Interpretive Summary: One of the most common types of food poisoning in the United States is caused by the bacterium, Clostridium perfringens. Illnesses have been traditionally associated with inadequate cooling practices in retail food service operations. Thus, there was a need to determine the time and temperature for cooked uncured meat and poultry products to remain pathogen-free and provide vital data for performing risk assessment on cooked meat. We developed a model that can be used to predict the growth of C. perfringens at temperatures relevant to the cooling of cooked products. The predictive model will be of immediate use to the retail food service operations and regulatory agencies to aid with the disposition of products subject to cooling deviations and therefore, ensure the safety of the cooked foods.
Comparison of C. perfringens spore germination and outgrowth in cooked uncured products during cooling for different meat species is presented. Cooked, uncured product was inoculated with C. perfringens spores and vacuum packaged. For the isothermal experiments, all samples were incubated in a water bath stabilized at selected temperatures between 10 – 51C and sampled periodically. For dynamic experiments, the samples were cooled from 54.4 to 27C and subsequently from 27 to 4C for different time periods, designated as x and y hours, respectively. The growth models used were based on a model developed by Baranyi and Roberts (1994), which incorporates a constant, referred to as the physiological state constant, q0. The value of this constant captures the cells’ history before the cooling begins. To estimate specific growth rates, data from isothermal experiments were used, from which a secondary model was developed, based on a form of Ratkowsky’s 4-parameter equation. The estimated growth kinetics associated with pork and chicken were similar, but growth appeared to be slightly greater in beef; for beef, the maximum specific growth rates estimated from the Ratkowsky curve was about 2.7 log cfu/h, while for the other two species, chicken and pork, the estimate was about 2.2 log cfu/h. Physiological state constants were estimated by minimizing the mean square error of predictions of the log 10 of the relative increase versus the corresponding observed quantities for the dynamic experiments: for beef the estimate was 0.007, while those for pork and chicken the estimates were about 0.014 and 0.011, respectively.

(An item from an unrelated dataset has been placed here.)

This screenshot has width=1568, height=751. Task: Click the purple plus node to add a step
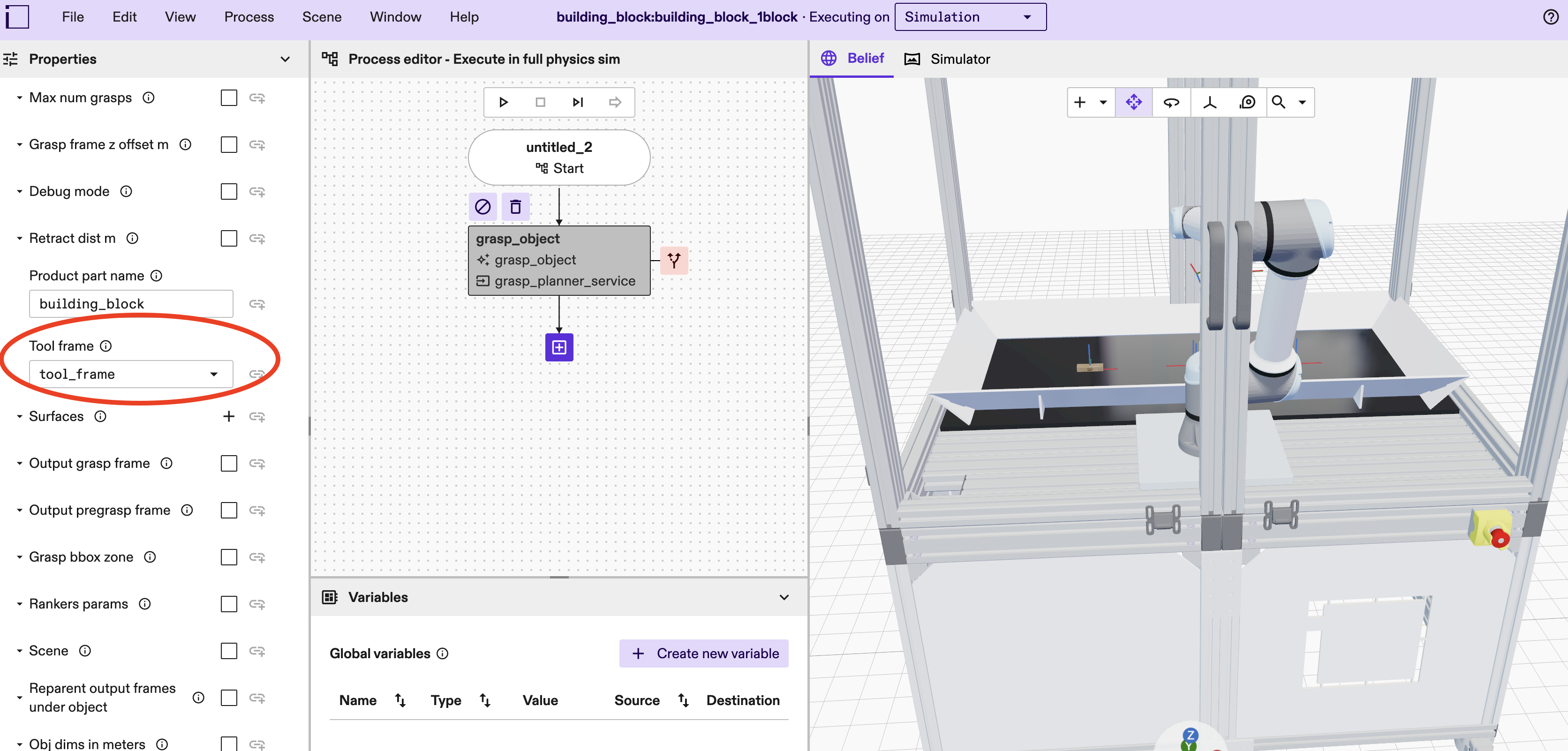point(559,347)
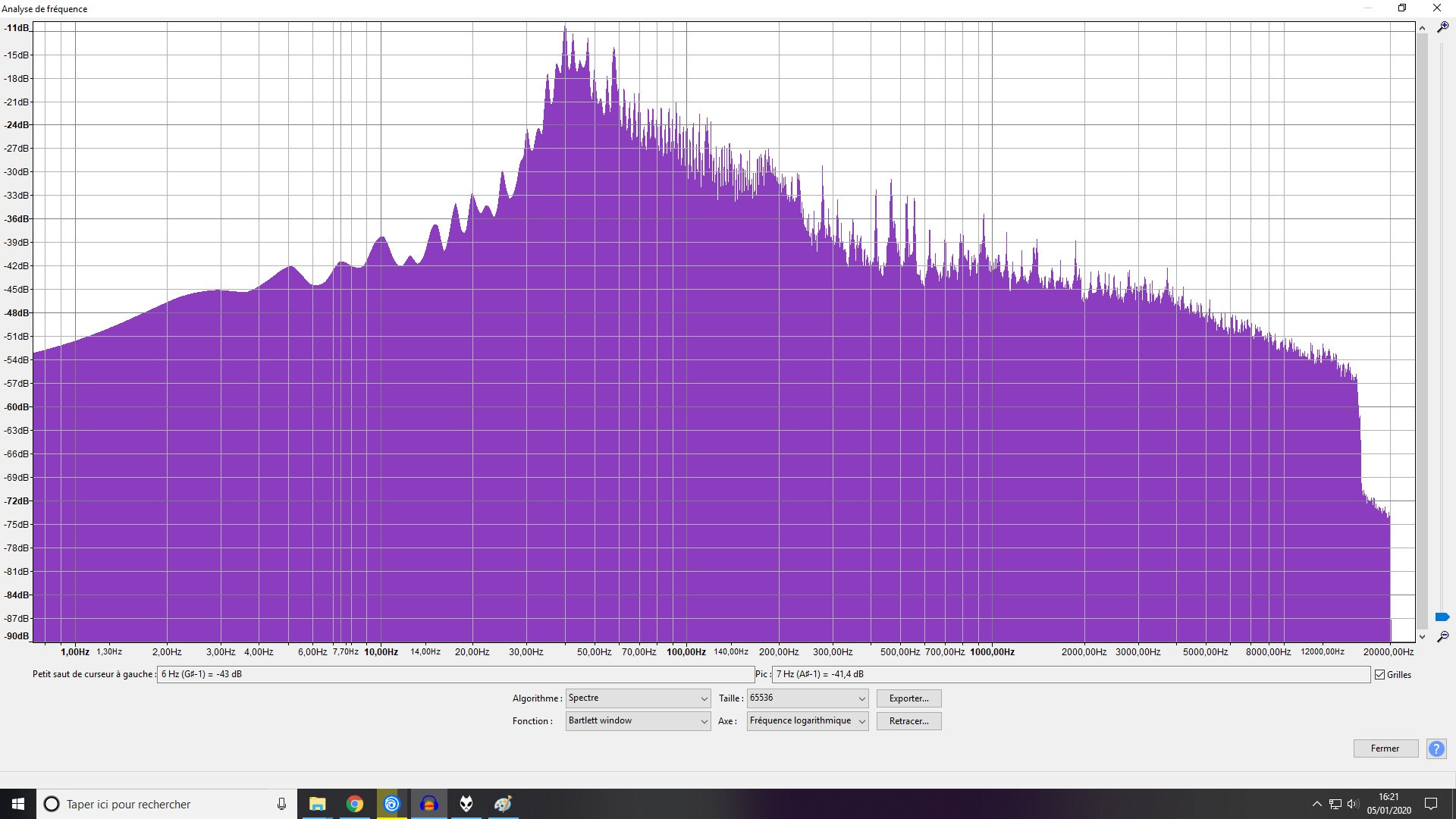Image resolution: width=1456 pixels, height=819 pixels.
Task: Switch to Audacity in the taskbar
Action: [428, 804]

For a hypothetical 1.5 h cooling from 54C to 27C and 5 h to 4C, corresponding to USDA-FSIS cooling compliance guidelines, the predicted growth (log of the relative increase) for each species was: 1.29 for beef; 1.07 for chicken and 0.95 log for pork. However, it was noticed that for pork in particular, the model using the derived q0 had a tendency to over-predict the relative growth when the observed small amounts of relative growth, and under-predict the relative growth when there was observed large relative growth. To provide more fail-safe estimate, rather than using the derived value of q0, a value of 0.04 is recommended for pork.